Generates output compatible with Debezium connectors.

Options

debezium.schema.name (Optional)

Name of schema to be used in converted Debezium records.

Default value: none

debezium.rawData.key (Optional)

If the record to be converted doesn't contain a structured payload or its payload cannot be parsed as JSON, then this key defines the field into which the "raw" payload data will be put.

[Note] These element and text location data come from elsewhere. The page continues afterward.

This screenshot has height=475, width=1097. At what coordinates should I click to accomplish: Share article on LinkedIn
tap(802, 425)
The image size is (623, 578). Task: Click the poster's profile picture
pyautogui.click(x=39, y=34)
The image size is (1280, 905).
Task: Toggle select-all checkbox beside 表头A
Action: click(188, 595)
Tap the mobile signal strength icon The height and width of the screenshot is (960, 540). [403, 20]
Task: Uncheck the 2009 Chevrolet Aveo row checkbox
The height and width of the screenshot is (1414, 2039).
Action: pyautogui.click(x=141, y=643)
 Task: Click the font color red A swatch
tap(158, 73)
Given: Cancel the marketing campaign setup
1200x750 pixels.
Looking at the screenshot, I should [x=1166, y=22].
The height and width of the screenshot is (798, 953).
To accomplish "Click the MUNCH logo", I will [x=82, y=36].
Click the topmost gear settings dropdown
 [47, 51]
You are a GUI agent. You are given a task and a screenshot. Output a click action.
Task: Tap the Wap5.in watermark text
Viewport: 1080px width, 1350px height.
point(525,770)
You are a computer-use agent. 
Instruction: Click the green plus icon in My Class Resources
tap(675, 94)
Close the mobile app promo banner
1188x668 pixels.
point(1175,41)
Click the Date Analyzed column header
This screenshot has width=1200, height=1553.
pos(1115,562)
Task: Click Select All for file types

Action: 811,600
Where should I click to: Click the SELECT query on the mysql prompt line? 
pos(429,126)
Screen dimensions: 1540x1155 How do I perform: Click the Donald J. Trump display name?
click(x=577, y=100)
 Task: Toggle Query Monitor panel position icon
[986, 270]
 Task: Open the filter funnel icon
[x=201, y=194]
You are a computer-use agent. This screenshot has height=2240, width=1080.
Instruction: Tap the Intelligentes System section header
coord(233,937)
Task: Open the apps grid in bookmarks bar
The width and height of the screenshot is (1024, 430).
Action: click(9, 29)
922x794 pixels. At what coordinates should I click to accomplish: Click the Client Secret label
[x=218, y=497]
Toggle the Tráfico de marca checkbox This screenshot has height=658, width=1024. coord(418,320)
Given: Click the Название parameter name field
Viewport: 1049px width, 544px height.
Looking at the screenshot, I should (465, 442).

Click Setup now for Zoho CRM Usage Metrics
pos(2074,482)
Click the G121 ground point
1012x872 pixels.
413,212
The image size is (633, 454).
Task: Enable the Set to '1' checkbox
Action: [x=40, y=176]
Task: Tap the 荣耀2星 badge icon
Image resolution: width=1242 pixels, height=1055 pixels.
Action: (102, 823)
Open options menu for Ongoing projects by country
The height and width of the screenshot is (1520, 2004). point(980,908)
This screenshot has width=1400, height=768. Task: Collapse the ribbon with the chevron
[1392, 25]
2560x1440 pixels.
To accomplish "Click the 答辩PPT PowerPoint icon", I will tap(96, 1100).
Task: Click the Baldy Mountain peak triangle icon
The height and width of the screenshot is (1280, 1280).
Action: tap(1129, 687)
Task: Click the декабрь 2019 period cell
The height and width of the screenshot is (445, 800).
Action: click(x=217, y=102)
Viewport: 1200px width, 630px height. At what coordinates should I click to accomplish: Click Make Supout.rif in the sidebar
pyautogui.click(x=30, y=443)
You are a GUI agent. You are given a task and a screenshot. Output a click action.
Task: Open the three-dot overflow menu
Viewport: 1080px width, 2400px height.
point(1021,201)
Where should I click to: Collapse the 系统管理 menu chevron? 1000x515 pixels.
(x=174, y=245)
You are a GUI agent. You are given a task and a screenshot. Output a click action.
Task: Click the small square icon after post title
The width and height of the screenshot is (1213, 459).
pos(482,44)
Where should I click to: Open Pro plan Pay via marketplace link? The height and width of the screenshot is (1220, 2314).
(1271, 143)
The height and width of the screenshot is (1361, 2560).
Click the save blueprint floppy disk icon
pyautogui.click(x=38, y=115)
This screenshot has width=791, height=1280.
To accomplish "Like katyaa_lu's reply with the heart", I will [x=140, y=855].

Default value: opencdc.rawData

template

The user gets full control over the output format by using Go templates. The value provided to the template is a sdk.Record, so the template has access to all its fields (e.g. .Position, .Key, .Metadata, and so on). We also inject all template functions provided by sprig to make it easier to write templates.

Options

The only option for this formatter is Go template itself, as described here.

Examples

Example 1: A pipeline with a Debezium record formatter

The following pipeline has a generator source and a file destination. We use the debezium/json record formatter so that the file destination outputs the records in the Debezium format. Additionally, we set the schema name to be employee by setting the format options to debezium.schema.name=employee.

---
version: 2.2

pipelines:
- id: pipeline1
status: running
name: pipeline1
description: 'A pipeline with a Debezium record formatter'
connectors:
- id: source1
type: source
plugin: builtin:generator
name: source1
settings:
recordCount: "10"
readTime: "1s"
format.options: "name:string,company:string"
format.type: "structured"
- id: destination1
type: destination
plugin: "builtin:file"
name: destination1
settings:
sdk.record.format: "debezium/json"
sdk.record.format.options: 'debezium.schema.name=employee'
path: /tmp/file-destination.txt

If you run this pipeline and tail the destination file, you'll see something like this:

{
"schema": {
"type": "struct",
"name": "employee",
"fields": [
// omitted for brevity
]
},
"payload": {
"before": null,
"after": {
"company": "string 3cea28f1-8ec2-4035-b4d3-790a9239feb3",
"name": "string 8fbbbf0c-aaaa-499f-b145-ac5345c8c067"
},
"source": {
"conduit.source.connector.id": "pipeline1:source1",
"opencdc.readAt": "1680796794653155968",
"opencdc.version": "v1"
},
"op": "c",
"ts_ms": 1680796794653,
"transaction": null
}
}

Example 2: A pipeline with a template record formatter

The following pipeline has a generator source and a file destination. The generator source produces records which have a name field and a company field. In this pipeline, we use the template record formatter to extract only the id field and then prefix it with employee ID.

---
version: 2.2

pipelines:
- id: pipeline1
status: running
name: pipeline1
description: 'A pipeline with a template record formatter'
connectors:
- id: source1
type: source
plugin: builtin:generator
name: source1
settings:
recordCount: "3"
readTime: "1s"
format.options: "id:int,name:string,company:string"
format.type: "structured"
- id: destination1
type: destination
plugin: "builtin:file"
name: destination1
settings:
sdk.record.format: template
# print only the payload, format it as a string (normally it's a byte slice)
sdk.record.format.options: '{{ printf "employee ID %d" .Payload.After.id }}'
path: /tmp/file-destination.txt

If you run Conduit and then tail the destination file, you'll see something like this:

employee ID 636561854
employee ID 1848322815
employee ID 123675258